Perlu diketahui bahwasanya isu keamanan saat ini sudah berkembang luas secara definisi. Keamanan tidak lagi berada pada tataran bebas dari hal-hal yang mengancam secara fisik melalui penggunaan unsur kekerasan dan senjata saja, tapi telah meluas pada hal-hal yang sifatnya esensial, seperti hak asasi manusia, kesetaraan jender, lingkungan hidup, bahkan keamanan akan sandang, pangan dan papan. Resultansinya, keamanan bukan lagi menjadi domain utama kepolisian. Ini secara filosofis, bukan legal formal. Keamanan menjadi tanggung jawab semua pihak, baik yang berstatus sebagai aparatus negara (dalam hal ini merujuk pada UU No. 2 Tahun 2002 adalah Polri), maupun masyarakat, khususnya kelompok masyarakat yang fokus pada Pilkada bersih (masyarakat madani yang peduli).
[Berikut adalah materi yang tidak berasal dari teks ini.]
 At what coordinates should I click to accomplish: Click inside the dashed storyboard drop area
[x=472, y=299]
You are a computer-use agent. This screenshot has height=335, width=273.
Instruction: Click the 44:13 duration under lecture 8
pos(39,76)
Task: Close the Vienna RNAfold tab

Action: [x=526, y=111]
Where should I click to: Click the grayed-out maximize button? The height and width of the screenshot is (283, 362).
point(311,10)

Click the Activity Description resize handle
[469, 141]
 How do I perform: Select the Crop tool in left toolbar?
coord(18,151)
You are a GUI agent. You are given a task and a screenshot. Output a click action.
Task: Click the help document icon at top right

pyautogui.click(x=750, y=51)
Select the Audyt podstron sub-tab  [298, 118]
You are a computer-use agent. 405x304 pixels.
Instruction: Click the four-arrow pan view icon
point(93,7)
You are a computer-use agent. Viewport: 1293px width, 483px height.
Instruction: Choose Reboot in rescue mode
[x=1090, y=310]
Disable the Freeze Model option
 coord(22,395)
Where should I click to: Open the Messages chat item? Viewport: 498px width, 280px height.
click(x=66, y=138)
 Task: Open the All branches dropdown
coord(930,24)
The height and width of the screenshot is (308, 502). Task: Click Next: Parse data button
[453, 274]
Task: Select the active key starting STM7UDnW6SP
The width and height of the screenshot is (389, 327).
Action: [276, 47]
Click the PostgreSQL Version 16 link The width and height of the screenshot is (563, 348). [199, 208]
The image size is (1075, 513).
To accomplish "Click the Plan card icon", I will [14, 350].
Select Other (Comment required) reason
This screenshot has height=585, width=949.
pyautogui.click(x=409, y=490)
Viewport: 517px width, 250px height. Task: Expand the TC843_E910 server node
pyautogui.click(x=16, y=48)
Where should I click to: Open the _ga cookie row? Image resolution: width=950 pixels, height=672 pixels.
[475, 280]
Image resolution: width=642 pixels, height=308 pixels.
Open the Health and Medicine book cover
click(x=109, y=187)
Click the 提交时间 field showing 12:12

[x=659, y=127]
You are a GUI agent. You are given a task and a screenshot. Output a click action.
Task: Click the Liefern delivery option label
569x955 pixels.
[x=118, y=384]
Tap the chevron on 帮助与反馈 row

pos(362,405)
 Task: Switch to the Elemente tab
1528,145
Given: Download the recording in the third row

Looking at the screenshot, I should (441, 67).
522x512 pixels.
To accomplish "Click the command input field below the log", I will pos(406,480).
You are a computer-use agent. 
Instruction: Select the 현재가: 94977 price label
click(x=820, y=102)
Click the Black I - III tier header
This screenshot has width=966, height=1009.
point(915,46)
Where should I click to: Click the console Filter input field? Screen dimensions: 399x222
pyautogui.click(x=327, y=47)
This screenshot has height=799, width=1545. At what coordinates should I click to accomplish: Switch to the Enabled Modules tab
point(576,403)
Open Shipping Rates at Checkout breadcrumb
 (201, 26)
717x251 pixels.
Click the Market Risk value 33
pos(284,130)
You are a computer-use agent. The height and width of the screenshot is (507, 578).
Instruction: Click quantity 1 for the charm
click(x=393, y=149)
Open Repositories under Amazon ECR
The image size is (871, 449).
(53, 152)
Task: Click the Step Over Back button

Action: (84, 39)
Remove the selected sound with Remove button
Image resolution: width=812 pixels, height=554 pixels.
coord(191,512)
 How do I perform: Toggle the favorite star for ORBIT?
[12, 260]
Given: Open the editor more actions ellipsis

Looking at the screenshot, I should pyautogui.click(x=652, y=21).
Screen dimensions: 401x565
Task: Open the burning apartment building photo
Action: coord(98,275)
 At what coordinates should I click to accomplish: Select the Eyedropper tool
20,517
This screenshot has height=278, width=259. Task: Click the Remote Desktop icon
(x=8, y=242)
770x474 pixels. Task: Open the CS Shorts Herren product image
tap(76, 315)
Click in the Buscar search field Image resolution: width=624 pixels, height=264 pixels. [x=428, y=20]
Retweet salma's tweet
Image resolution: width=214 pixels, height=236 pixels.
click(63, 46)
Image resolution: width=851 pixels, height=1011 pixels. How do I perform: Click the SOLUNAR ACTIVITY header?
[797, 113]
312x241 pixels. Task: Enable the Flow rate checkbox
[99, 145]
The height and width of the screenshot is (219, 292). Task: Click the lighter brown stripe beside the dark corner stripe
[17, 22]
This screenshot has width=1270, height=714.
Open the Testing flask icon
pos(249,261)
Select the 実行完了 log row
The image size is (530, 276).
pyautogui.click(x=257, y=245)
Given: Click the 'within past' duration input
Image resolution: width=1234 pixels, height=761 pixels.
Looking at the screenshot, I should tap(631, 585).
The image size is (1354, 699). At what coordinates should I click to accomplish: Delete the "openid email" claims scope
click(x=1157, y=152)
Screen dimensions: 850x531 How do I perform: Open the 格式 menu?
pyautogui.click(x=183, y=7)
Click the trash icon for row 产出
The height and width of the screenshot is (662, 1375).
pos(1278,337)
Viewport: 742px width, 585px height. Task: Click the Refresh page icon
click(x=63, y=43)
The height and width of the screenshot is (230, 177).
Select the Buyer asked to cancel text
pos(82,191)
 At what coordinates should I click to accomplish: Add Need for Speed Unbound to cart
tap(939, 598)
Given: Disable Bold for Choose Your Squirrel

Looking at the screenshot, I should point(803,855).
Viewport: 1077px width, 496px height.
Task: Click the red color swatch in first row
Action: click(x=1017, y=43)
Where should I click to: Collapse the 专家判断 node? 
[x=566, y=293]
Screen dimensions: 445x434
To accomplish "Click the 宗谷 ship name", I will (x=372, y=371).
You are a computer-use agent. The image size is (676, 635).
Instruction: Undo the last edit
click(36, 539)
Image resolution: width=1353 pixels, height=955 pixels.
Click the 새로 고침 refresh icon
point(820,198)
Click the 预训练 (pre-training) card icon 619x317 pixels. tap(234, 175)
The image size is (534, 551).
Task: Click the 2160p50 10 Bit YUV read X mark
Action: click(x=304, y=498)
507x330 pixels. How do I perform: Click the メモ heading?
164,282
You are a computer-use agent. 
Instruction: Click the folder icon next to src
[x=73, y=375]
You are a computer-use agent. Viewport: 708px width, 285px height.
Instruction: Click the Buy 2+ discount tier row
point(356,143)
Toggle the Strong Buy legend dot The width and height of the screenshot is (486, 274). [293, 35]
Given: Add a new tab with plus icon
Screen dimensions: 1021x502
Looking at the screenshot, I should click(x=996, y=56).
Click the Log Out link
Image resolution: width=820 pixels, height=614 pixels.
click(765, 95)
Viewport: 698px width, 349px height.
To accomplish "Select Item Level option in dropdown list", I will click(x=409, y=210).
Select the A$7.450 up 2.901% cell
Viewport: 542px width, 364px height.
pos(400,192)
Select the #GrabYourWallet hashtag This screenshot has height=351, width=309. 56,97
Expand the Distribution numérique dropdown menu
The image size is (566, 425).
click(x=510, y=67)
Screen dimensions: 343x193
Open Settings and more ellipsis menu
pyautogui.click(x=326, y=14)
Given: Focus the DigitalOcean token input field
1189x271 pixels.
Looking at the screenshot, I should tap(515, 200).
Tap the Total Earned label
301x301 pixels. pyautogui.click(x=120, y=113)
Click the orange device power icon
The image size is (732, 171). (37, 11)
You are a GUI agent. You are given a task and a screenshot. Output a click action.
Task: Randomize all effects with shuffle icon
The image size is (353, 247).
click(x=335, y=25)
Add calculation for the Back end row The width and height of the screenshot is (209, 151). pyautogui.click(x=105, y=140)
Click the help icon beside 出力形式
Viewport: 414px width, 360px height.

Hal lainnya yang bisa menjadi pertimbangan bahwa penunjukan kedua unsur Polri ini memang tidak diperlukan adalah bobot pekerjaan dari Polri sendiri. Dalam kaitannya dengan Pilkada 2018, tanggung jawab Polri sangat berat. Merujuk pada apa yang terjadi dalam Pilkada DKI Jakarta, Polri tidak hanya mengerahkan personel dalam jumlah yang besar saja, tapi menguras otak agar menerapkan strategi pengendalian yang tepat, tetap menjunjung prinsip demokrasi dan hak asasi manusia, tidak menggangu aktvitas masyarakat umum, pengendalian diri agar tidak terpancing menggunakan instrumen kekerasan, belum lagi mempertimbangkan besarnya biaya operasional untuk pengamanan.